SUPPLIED INFORMATION
+++

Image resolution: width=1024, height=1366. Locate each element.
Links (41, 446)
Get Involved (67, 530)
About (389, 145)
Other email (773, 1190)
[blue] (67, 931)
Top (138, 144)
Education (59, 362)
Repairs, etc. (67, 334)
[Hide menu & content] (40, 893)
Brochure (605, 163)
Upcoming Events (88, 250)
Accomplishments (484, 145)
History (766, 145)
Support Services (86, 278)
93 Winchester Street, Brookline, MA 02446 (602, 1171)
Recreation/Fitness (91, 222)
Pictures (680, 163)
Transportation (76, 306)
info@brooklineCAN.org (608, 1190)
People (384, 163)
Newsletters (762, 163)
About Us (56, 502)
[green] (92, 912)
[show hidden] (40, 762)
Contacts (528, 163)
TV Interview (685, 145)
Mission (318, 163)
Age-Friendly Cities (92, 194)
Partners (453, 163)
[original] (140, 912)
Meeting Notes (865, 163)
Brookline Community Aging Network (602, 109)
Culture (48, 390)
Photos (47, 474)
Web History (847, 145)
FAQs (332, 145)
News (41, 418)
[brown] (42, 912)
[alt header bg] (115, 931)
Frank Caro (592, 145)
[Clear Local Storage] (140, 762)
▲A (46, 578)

+++

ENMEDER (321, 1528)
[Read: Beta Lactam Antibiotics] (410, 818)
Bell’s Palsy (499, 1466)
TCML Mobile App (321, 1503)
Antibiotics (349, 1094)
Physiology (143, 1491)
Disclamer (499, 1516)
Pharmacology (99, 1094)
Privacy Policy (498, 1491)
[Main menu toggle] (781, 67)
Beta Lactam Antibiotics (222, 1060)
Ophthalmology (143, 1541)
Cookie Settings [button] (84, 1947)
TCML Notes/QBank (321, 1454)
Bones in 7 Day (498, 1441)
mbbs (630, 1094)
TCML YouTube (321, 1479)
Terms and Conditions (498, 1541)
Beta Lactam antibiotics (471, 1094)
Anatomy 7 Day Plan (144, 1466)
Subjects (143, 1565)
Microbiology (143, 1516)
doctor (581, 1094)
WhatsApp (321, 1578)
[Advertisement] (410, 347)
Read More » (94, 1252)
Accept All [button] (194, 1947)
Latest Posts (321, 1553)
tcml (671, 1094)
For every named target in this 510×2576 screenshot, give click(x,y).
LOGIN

+++

ASSIGNMENT
From the material above, copy every line where the word "Beta" is found.

RESPONSE TO THIS EXERCISE
[Read: Beta Lactam Antibiotics] (410, 818)
Beta Lactam Antibiotics (222, 1060)
Beta Lactam antibiotics (471, 1094)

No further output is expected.